Вообще революция попыталась утвердить новое отношение к Достоевскому и его героям. В Малом театре в 1921 году, например, проходили «суды над Раскольниковым». На одном представлении его оправдали (как «действовавшего в состоянии невменяемости»), а на другом — признали виновным…
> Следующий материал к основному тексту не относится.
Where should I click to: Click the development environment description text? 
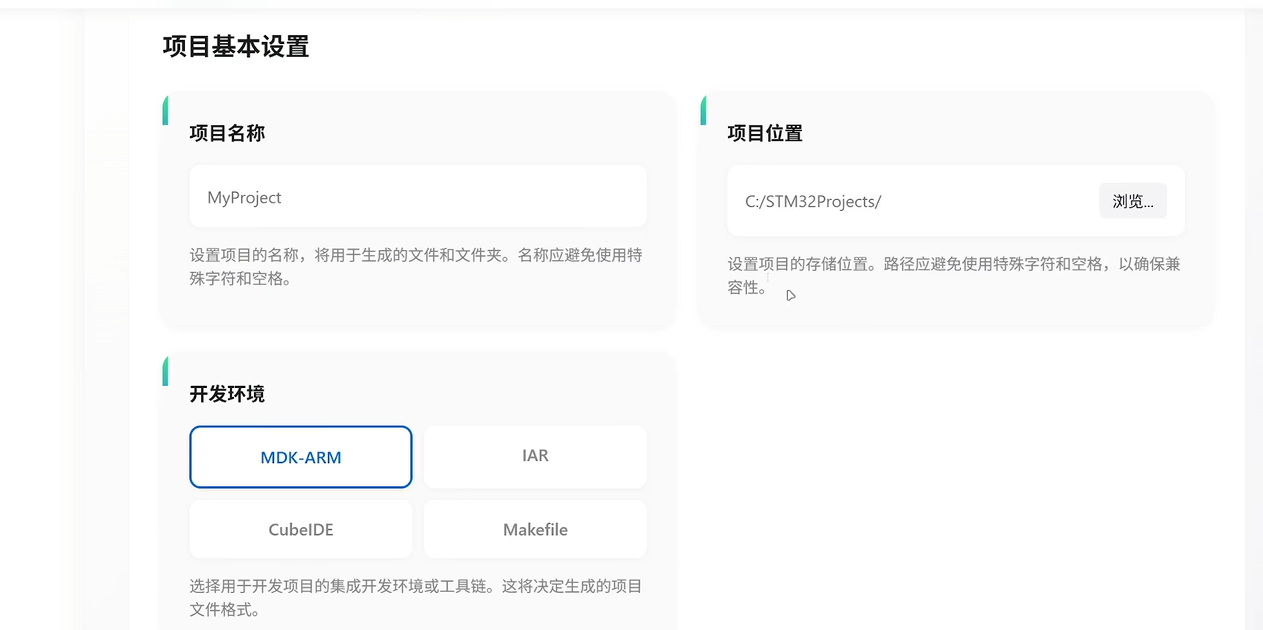coord(415,597)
С другой стороны, само имя писателя в 20-е годы как пароль объединяло вокруг себя противников революции. В том же 1921 году независимый петроградский журнал «Начала» как бы устами писателя, размышляющего о будущем России, резко осуждал цареубийство, безбожие, революцию и любой бунт вообще… «С бунта ведь начал тот, кто первый отпал от Бога… от него, от этого первого гордеца, который говорил, что он людей любит и за их права заступается, от него, этого первого бунтаря, произошли все остальные, все эти крупные и мелкие бесы, которые бродят по земле и смущают людей видениями рая, откуда они же людей изгнали!»
Профессор (и известный оппозиционный деятель) Питирим Сорокин в 1922 году говорил, выступая перед слушателями Петроградского университета: «В результате войны и революции наше отечество лежит в развалинах. Великая Русская Равнина стала великим кладбищем, где смерть пожинает обильную жатву, где люди едят друг друга… Но раз старые пути негодны, где же новые? Есть ли они у вас?.. Боюсь, что нет… Ищем, тычемся туда и сюда, подобно слепым щенятам, но темно кругом. А история не ждет, она ставит ультиматум, бьет грозное: memento mori, бьет двенадцатый час нашей судьбы и решается наше: быть или не быть… Придется подумать вам и о том, кого взять с собой в спутники и руководители. Настало время от ряда былых спутников отказаться: они завели нас в пропасть. Я бы взял в качестве таковых таких лиц, как Нил Сорский, Сергей Радонежский — носители идеала старца Зосимы; как Толстой и Достоевский. Такие «спутники», по моему мнению, не обманут».
Ленин прочитал эту речь (она была напечатана в независимом петроградском издании «Утренники»), и рассуждения о старце Зосиме и Достоевском, судя по пометкам на полях, вызвали его особенное негодование. Он отметил их своим характерным значком «Nota bene!» (заметьте!)…
А в 1921 году либеральный публицист Юлий Айхенвальд писал в другом независимом петроградском журнале — «Вестник литературы», что чествование столетия Достоевского красной Россией является «неуместным и незаконным».
«Создатель «Бесов» — живой, одушевленный эпиграф к теперешней кровавой летописи; мы ныне как бы перечитываем, действенно и страдальчески перечитываем этот роман, претворившийся в действительность, мы его сызнова, вместе с автором, сочиняем; мы видим сон, исполнившийся наяву, и удивляемся ясновидению и предчувствиям болезненного сновидца. Как некий колдун, Достоевский наворожил России революцию. Значительная часть интеллигенции гадает по Достоевскому. Но и сам он темной загадкой стоит перед нею, этот пловец страшных человеческих глубин, искатель черных жемчужин, рудокоп души». Высочайшим образом оценив писателя, профессор Айхенвальд язвительно заключал свою статью: «Но не спорить с творцом «Преступления и наказания» хочется мне, а только заявить, определенно и прямо, что нам, гражданам социалистического отечества, с Достоевским не по пути, что нашей республике не подобает славить годовщину его рождения и что необходимо сделать выбор между Достоевским и ею, республикой этой».